Current Supported Events

eventType eventAction Description
audit default Default audit action. Used when no action has been specified
audit start Used to create start audit event
audit ingress Used to create ingress audit event
audit egress Used to create egress audit event
audit finish Used to create finish audit event
log info Info log level
log debug Debug log level
log error Error log level
log verbose Verbose log level
log warning Warning log level
log performance Performance log level
span trace Used to create trace event. These events sent with span.finish() method and are used for traceability

Usage

Instrumented services should be part of a configuration which includes the event sidecar and event-streaming-processor. Detailed architecture overview can be found here

Examples of usage of the SDK can be found in the src/examples directory of this repo: Javascript example and TypeScript example.

Auditing Dependencies

We use audit-ci along with npm audit to check dependencies for node vulnerabilities, and keep track of resolved dependencies with an audit-ci.jsonc file.

To start a new resolution process, run:

npm run audit:fix

You can then check to see if the CI will pass based on the current dependencies with:

npm run audit:check

The audit-ci.jsonc contains any audit-exceptions that cannot be fixed to ensure that CircleCI will build correctly.

Automated Releases

As part of our CI/CD process, we use a combination of CircleCI, standard-version npm package and github-release CircleCI orb to automatically trigger our releases and image builds. This process essentially mimics a manual tag and release.

On a merge to main, CircleCI is configured to use the mojaloopci github account to push the latest generated CHANGELOG and package version number.

Once those changes are pushed, CircleCI will pull the updated main, tag and push a release triggering another subsequent build that also publishes a docker image.

Potential problems

  • There is a case where the merge to main workflow will resolve successfully, triggering a release. Then that tagged release workflow subsequently failing due to the image scan, audit check, vulnerability check or other "live" checks.

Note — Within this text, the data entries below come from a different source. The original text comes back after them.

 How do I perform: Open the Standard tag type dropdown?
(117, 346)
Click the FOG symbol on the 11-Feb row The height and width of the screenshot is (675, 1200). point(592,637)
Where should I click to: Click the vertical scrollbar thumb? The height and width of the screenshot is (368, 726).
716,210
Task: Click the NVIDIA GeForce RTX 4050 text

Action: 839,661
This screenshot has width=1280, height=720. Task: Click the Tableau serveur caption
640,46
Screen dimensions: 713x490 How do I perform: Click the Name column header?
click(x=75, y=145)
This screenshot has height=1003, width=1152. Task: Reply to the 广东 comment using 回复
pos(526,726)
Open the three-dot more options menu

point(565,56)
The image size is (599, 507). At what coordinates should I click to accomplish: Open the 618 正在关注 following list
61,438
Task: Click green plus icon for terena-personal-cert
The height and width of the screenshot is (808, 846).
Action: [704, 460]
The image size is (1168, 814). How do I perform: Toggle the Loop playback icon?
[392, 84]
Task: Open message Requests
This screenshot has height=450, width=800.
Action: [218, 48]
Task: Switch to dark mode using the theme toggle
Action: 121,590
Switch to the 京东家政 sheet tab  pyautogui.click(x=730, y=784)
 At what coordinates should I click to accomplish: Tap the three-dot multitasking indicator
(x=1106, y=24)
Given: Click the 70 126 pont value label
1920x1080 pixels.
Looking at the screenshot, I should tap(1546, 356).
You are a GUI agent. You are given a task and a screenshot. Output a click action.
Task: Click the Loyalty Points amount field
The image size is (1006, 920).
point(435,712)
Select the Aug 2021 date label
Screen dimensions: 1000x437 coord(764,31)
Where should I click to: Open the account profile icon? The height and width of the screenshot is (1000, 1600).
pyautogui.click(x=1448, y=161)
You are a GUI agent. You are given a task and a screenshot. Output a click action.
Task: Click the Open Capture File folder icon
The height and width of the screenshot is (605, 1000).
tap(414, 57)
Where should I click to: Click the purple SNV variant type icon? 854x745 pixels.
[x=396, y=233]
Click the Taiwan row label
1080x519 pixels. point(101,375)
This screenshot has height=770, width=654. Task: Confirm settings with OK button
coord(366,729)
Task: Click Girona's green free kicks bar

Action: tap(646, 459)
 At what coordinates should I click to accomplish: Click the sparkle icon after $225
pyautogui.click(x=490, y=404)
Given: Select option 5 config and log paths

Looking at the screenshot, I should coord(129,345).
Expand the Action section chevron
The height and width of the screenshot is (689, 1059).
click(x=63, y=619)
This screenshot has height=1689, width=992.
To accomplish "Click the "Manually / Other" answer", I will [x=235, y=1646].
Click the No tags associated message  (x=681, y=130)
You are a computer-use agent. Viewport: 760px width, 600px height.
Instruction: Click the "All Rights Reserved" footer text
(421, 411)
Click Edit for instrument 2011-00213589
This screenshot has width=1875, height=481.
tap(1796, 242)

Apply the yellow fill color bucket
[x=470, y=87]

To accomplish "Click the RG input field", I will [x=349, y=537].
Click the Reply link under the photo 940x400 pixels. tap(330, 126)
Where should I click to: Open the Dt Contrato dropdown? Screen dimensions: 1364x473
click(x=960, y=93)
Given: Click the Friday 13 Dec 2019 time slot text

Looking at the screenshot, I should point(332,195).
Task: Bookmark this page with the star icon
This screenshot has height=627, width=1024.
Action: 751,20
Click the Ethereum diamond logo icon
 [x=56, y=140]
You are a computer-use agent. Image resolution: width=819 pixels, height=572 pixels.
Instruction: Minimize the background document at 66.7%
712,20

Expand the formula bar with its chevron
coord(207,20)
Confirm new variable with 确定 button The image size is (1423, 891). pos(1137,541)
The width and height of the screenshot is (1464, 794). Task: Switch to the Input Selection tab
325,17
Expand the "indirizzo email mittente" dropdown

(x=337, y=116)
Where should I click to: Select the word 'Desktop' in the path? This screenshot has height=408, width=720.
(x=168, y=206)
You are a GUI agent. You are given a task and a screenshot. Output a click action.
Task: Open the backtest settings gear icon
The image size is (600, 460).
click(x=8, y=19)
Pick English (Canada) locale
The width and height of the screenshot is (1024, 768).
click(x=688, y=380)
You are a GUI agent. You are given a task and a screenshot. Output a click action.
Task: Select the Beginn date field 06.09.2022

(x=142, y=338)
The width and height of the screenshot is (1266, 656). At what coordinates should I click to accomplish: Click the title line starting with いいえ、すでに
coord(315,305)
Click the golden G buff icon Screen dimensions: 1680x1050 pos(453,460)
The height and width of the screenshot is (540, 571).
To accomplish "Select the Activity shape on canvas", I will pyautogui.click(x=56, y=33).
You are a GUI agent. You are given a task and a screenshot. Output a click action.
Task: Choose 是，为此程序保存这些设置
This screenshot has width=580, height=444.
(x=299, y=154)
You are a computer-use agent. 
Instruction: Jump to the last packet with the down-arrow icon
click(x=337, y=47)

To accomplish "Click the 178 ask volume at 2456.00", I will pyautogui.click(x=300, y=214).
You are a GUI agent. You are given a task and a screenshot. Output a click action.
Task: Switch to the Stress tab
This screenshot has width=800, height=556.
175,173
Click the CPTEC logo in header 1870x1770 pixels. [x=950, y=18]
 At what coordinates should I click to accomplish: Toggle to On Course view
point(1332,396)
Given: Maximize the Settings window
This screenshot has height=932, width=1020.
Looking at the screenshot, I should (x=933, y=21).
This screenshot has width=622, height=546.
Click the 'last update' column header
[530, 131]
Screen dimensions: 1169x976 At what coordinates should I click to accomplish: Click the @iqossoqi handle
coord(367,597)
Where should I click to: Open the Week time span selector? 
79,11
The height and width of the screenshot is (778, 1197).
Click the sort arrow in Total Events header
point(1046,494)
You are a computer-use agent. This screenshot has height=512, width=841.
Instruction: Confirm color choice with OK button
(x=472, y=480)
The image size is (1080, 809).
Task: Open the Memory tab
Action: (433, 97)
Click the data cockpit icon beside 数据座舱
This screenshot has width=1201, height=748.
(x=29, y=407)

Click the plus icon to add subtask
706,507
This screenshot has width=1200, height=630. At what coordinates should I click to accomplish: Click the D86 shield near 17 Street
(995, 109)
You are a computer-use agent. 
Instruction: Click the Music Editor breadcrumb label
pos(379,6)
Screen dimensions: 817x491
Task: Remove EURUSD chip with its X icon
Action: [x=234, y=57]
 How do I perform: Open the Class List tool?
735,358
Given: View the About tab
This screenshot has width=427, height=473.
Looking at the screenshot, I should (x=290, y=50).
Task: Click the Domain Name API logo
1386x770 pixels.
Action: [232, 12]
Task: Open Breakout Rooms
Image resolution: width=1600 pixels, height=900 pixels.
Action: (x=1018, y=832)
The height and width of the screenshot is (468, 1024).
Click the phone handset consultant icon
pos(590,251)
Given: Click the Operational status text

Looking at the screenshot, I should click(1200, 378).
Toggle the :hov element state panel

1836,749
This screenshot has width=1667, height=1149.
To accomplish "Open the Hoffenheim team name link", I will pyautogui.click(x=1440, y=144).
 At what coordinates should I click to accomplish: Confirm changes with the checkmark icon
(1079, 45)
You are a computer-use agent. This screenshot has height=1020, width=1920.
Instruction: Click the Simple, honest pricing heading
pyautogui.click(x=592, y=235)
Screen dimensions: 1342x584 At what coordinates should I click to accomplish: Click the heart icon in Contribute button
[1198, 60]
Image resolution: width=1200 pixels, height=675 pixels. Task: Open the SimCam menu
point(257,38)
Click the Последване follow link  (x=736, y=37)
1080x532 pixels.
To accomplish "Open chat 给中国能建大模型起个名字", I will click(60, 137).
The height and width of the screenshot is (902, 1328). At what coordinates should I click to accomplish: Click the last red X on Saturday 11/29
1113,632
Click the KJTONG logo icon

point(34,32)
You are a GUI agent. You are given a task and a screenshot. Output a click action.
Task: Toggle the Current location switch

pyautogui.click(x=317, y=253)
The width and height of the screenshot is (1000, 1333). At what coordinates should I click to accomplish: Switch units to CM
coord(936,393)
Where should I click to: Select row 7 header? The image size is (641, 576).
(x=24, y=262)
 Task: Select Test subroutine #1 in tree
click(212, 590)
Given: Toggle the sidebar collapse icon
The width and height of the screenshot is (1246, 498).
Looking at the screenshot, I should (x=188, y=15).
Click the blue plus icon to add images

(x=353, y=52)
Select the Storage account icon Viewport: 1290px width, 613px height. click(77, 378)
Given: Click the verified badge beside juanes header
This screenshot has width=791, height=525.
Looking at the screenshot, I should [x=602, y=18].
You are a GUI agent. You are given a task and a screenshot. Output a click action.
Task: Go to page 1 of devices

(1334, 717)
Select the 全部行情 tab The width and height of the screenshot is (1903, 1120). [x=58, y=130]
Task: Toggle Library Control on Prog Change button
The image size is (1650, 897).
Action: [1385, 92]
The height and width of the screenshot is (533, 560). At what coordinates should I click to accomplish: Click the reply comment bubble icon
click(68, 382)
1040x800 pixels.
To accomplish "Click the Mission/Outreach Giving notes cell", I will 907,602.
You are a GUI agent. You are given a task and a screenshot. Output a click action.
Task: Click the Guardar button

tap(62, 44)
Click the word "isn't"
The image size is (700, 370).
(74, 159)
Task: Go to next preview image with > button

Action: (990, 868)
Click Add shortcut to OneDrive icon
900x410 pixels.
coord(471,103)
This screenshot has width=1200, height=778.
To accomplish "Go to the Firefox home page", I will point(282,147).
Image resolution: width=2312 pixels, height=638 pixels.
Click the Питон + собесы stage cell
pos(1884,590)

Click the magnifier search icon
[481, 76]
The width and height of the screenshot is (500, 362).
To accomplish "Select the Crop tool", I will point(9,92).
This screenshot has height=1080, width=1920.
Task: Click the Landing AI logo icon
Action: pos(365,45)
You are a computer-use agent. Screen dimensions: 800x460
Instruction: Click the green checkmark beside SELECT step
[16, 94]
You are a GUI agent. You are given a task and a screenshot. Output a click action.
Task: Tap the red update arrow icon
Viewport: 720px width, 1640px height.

    This will leave main without an associated published build. Fixes that require a new merge will essentially cause a skip in version number or require a clean up of the main branch to the commit before the CHANGELOG and bump.

    This may be resolved by relying solely on the previous checks of the merge to main workflow to assume that our tagged release is of sound quality. We are still mulling over this solution since catching bugs/vulnerabilities/etc earlier is a boon.

  • It is unknown if a race condition might occur with multiple merges with main in quick succession, but this is a suspected edge case.